Quote the listing below in its entirety.

--

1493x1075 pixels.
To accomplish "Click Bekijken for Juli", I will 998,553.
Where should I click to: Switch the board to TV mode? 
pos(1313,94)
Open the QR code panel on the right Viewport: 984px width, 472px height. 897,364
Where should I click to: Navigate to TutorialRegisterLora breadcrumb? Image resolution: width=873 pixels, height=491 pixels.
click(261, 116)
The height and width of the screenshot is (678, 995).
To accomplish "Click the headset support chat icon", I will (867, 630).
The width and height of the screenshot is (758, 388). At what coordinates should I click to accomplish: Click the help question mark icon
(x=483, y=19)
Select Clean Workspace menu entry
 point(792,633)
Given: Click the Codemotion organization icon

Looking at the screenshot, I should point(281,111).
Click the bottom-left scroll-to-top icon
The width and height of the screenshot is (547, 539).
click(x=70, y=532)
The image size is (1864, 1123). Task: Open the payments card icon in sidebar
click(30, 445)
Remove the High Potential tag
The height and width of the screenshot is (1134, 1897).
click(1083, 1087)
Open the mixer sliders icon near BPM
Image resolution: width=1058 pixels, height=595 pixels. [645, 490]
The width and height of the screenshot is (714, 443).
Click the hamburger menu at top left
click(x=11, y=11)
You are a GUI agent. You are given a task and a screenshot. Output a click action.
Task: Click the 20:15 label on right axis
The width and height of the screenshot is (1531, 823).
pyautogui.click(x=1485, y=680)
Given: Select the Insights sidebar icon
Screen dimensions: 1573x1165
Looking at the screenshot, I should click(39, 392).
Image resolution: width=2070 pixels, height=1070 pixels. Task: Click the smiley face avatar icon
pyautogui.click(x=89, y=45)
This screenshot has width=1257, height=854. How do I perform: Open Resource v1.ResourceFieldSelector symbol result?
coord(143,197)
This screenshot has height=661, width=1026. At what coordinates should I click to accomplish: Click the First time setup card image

--

Result of this task >>
1493x1075 pixels.
To accomplish "Click Bekijken for Juli", I will 998,553.
Where should I click to: Switch the board to TV mode? 
pos(1313,94)
Open the QR code panel on the right Viewport: 984px width, 472px height. 897,364
Where should I click to: Navigate to TutorialRegisterLora breadcrumb? Image resolution: width=873 pixels, height=491 pixels.
click(261, 116)
The height and width of the screenshot is (678, 995).
To accomplish "Click the headset support chat icon", I will (867, 630).
The width and height of the screenshot is (758, 388). At what coordinates should I click to accomplish: Click the help question mark icon
(x=483, y=19)
Select Clean Workspace menu entry
 point(792,633)
Given: Click the Codemotion organization icon

Looking at the screenshot, I should point(281,111).
Click the bottom-left scroll-to-top icon
The width and height of the screenshot is (547, 539).
click(x=70, y=532)
The image size is (1864, 1123). Task: Open the payments card icon in sidebar
click(30, 445)
Remove the High Potential tag
The height and width of the screenshot is (1134, 1897).
click(1083, 1087)
Open the mixer sliders icon near BPM
Image resolution: width=1058 pixels, height=595 pixels. [645, 490]
The width and height of the screenshot is (714, 443).
Click the hamburger menu at top left
click(x=11, y=11)
You are a GUI agent. You are given a task and a screenshot. Output a click action.
Task: Click the 20:15 label on right axis
The width and height of the screenshot is (1531, 823).
pyautogui.click(x=1485, y=680)
Given: Select the Insights sidebar icon
Screen dimensions: 1573x1165
Looking at the screenshot, I should click(39, 392).
Image resolution: width=2070 pixels, height=1070 pixels. Task: Click the smiley face avatar icon
pyautogui.click(x=89, y=45)
This screenshot has width=1257, height=854. How do I perform: Open Resource v1.ResourceFieldSelector symbol result?
coord(143,197)
This screenshot has height=661, width=1026. At what coordinates should I click to accomplish: Click the First time setup card image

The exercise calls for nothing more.